Same risks, same rules

As new service providers are tempted into financial services by new technological opportunities and consumer behaviours, it is important that they are as comprehensively regulated and supervised as existing financial services companies. It is crucial that the principle of “same activities, same risks, same rules” is respected to ensure that consumers enjoy the same level of protection regardless of their provider.

Respecting this principle must be a vital part of the proposal for an open finance framework that the Commission is expected to put forward by mid-2022.

Data framework

It is crucial to have an EU data strategy that allows the benefits of data usage to be maximised, while still protecting and respecting individuals' rights. Enhancing the legislation on access to, processing and sharing of data is important in order to promote innovation and competition.
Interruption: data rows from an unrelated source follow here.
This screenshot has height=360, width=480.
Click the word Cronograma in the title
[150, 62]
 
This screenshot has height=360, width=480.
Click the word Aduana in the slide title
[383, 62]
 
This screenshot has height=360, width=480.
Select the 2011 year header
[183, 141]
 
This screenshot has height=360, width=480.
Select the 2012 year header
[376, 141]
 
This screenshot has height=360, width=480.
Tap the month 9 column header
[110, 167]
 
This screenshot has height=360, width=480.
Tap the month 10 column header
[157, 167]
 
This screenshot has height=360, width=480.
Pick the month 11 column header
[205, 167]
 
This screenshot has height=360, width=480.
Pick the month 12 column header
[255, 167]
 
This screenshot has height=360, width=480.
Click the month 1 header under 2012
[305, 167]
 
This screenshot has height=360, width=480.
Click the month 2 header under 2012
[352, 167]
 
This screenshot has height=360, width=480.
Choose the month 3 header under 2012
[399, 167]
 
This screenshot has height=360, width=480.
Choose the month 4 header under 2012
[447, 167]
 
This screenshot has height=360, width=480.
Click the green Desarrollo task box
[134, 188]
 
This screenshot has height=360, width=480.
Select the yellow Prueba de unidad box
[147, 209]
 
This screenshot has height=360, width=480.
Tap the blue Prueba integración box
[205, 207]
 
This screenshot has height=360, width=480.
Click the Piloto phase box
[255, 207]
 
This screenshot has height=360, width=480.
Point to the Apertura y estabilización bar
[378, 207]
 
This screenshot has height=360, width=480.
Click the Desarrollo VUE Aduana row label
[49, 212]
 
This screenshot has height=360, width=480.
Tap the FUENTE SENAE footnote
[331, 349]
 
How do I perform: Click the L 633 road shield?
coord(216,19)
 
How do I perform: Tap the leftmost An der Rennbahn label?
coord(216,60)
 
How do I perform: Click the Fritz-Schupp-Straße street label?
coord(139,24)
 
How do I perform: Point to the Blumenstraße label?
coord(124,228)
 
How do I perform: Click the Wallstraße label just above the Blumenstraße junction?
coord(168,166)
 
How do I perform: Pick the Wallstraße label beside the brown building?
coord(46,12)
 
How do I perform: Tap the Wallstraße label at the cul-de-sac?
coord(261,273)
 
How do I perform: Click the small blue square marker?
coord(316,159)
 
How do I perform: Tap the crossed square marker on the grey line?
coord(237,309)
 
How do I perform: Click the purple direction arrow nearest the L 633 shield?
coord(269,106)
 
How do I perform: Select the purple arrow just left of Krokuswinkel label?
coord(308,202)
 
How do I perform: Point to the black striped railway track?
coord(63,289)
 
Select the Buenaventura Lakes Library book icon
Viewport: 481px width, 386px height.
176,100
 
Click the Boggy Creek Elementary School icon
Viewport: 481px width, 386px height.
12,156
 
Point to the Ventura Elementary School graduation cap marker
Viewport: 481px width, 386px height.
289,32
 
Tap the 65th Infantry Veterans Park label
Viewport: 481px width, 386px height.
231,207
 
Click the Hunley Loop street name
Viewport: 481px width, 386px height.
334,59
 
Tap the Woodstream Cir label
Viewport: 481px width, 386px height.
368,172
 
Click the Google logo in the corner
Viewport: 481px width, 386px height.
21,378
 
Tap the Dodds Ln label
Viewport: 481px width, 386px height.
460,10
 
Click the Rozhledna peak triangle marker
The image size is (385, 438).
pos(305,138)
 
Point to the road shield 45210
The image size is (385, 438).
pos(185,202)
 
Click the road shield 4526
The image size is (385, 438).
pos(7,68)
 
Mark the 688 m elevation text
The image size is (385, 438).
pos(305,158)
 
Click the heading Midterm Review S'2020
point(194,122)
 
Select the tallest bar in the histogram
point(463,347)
Promoting a data-driven financial sector is an important and valuable aim. The insurance industry is supportive of efforts to facilitate appropriate data-sharing, in which the treatment of different players is based on a true level playing field. Furthermore, it is paramount that customers have absolute confidence in the security of their data and full control over the data being shared.

A concrete example here is the need to safeguard the current interplay between the e-Privacy Directive and the GDPR in relation to the collection and processing of data from terminal equipment to ensure the needed flexibility to process personal data in situations where relying on consent is not possible.

And Insurance Europe welcomes the Commission's efforts to improve the effectiveness of the Regulation on electronic identification and trust services (eIDAS Regulation), extend its benefits to the private sector and promote trusted digital identities for all Europeans.

Quality over speed

Insurance Europe welcomes the Commission's prioritisation of digitalisation and its efforts to address some of its challenges through legislation. The Commission plans to deliver on most of its regulatory initiatives in this area by the end of its mandate, ie 2024. Care must be taken that the fast speed at which some of the initiatives are going ahead do not lead to badly thought-through or untested legislation that could inadvertently harm innovation and fail to take into account the very specific characteristics of highly specialised and unique sectors, such as insurance.